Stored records
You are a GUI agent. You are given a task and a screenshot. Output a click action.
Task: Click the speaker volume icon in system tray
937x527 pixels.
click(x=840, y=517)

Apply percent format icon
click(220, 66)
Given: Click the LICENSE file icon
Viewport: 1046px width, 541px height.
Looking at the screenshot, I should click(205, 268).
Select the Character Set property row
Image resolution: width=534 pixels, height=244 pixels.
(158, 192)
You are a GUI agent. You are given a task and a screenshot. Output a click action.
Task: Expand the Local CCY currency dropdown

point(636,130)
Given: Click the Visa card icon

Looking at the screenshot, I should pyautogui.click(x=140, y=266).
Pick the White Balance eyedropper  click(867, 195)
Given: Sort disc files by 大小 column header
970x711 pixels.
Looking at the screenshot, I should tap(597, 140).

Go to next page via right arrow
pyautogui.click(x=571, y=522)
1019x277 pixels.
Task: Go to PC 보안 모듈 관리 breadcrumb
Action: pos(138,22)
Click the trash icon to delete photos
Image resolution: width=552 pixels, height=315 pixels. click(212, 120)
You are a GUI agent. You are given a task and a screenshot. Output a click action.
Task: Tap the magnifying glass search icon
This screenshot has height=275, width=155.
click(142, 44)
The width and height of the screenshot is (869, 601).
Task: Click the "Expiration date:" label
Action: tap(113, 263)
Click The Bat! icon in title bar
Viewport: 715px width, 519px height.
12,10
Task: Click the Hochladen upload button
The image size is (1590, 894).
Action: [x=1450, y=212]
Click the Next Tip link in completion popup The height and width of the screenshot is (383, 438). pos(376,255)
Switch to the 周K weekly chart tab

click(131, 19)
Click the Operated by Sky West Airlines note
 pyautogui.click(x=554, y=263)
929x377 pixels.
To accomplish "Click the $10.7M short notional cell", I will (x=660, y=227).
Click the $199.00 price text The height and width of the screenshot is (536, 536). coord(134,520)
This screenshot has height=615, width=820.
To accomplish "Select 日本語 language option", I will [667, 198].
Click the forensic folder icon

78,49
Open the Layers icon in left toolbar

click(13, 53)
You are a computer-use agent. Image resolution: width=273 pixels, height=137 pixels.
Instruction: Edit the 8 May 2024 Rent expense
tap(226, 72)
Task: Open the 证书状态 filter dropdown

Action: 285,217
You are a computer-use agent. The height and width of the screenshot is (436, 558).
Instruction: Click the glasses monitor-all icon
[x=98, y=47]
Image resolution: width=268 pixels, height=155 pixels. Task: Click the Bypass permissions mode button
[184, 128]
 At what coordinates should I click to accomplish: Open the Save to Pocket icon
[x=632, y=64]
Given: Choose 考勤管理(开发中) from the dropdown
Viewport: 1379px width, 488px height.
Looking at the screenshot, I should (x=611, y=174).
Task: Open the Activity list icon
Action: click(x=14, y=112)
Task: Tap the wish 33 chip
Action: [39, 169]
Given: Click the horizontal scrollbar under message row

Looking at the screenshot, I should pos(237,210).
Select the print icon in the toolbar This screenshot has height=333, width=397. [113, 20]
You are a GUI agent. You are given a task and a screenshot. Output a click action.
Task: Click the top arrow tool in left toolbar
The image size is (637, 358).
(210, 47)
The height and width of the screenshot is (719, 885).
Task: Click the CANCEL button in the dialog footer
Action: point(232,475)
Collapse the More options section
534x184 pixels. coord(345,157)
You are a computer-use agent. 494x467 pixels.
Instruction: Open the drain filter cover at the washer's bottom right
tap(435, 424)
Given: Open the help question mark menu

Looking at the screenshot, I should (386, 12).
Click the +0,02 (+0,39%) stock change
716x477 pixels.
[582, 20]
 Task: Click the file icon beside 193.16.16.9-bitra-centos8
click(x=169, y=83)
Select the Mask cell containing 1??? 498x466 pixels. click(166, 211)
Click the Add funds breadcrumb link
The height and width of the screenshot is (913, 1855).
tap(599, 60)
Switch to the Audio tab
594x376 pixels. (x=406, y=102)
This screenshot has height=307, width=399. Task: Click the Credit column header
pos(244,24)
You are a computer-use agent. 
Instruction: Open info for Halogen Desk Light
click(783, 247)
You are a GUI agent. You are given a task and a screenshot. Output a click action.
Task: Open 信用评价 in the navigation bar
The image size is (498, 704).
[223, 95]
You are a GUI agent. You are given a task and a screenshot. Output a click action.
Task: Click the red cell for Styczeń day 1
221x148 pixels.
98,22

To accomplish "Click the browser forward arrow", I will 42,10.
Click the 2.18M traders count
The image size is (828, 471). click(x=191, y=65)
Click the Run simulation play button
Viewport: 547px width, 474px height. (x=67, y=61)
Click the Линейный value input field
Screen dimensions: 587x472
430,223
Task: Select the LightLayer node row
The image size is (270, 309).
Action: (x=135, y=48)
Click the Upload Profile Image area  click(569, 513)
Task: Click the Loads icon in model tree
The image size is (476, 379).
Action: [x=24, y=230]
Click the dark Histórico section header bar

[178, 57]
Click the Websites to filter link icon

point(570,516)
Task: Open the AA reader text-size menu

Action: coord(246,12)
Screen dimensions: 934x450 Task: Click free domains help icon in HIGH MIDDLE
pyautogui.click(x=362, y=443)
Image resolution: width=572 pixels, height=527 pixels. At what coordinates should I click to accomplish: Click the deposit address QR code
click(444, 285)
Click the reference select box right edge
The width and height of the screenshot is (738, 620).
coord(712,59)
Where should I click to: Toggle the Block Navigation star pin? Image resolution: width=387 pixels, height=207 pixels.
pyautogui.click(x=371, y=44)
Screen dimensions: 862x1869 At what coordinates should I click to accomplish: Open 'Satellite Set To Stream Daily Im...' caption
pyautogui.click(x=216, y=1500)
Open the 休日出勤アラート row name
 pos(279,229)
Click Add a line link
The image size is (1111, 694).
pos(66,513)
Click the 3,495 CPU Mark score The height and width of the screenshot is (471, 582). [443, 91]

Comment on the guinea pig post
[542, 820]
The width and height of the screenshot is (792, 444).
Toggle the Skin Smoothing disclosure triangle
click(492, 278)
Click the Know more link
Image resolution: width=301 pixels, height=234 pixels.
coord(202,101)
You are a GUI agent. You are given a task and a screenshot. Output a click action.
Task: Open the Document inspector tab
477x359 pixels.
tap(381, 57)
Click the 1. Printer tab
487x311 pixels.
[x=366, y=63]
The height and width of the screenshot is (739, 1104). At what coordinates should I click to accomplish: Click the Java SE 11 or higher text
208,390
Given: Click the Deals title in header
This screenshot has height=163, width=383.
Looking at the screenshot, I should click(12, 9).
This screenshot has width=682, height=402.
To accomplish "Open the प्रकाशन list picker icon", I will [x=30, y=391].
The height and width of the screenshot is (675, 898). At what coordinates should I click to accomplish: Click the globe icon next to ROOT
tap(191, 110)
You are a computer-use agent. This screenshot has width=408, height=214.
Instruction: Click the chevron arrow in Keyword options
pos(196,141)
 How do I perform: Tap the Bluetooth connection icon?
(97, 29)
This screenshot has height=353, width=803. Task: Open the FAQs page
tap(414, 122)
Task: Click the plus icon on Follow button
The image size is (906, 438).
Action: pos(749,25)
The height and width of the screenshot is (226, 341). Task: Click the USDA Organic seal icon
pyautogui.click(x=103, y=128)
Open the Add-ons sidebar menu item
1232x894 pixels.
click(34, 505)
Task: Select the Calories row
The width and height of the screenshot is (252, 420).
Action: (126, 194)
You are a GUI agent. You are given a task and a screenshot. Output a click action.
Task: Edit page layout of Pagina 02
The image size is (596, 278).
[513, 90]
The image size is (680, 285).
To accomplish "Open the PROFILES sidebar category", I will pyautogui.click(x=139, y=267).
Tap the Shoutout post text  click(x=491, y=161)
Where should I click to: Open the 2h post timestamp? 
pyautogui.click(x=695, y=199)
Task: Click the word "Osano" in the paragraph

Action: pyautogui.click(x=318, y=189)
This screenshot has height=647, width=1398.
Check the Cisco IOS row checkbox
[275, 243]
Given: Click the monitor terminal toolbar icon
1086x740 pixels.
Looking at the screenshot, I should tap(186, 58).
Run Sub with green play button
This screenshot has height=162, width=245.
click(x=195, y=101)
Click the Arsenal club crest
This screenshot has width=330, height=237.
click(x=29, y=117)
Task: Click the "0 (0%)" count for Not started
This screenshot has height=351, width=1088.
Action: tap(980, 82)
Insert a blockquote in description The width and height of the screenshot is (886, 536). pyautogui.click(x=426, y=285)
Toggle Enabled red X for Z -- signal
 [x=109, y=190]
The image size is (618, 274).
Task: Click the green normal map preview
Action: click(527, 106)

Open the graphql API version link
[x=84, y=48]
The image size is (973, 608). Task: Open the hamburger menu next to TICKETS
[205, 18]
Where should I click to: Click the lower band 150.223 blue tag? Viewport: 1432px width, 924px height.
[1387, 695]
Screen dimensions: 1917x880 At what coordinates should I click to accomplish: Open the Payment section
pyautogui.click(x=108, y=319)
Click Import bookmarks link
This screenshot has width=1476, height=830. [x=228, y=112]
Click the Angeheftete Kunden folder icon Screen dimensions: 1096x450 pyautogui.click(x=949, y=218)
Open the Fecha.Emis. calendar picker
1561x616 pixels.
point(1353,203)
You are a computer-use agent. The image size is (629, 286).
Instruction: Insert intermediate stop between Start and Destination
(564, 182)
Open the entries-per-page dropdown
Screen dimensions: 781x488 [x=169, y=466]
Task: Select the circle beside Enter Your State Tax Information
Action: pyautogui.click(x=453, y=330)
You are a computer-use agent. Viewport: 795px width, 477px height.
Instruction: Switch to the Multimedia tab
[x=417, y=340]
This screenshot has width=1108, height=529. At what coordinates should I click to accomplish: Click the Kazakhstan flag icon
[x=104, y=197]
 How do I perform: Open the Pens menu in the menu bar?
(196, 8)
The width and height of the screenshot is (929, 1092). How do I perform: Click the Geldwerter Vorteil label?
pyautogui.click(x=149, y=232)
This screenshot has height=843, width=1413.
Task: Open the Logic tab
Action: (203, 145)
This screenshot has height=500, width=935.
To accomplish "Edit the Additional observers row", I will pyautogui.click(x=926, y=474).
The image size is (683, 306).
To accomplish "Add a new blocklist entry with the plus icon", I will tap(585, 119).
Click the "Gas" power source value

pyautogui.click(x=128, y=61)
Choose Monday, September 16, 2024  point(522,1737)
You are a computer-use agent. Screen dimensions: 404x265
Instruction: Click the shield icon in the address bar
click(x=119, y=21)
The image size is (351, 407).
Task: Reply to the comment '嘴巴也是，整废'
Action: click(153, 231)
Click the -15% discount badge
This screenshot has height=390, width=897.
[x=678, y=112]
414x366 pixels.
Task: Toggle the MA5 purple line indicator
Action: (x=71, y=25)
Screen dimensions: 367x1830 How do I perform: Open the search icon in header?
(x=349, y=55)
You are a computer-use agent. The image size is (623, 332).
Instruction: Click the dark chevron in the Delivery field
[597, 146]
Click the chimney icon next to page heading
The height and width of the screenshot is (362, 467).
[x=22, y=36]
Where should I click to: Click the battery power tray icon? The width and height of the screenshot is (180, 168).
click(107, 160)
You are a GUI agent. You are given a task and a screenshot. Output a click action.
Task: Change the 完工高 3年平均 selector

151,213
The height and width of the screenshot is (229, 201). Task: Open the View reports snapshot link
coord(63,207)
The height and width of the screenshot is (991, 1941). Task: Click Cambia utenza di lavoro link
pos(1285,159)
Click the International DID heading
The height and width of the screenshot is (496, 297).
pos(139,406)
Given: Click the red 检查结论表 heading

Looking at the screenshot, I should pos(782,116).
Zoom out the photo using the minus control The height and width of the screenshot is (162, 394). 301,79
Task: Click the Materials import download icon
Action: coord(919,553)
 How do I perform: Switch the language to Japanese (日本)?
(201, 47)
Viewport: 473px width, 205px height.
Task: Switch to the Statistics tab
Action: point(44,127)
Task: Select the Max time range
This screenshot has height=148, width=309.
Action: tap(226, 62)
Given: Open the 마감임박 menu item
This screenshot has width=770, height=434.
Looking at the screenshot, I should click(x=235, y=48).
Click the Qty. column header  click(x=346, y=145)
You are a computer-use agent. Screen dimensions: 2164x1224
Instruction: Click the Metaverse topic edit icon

_WHAT IS REQUIRED_
Copy every line from the data that includes the string "item".

_COMPLETED EXERCISE_
Open the Add-ons sidebar menu item
Given: Open the 마감임박 menu item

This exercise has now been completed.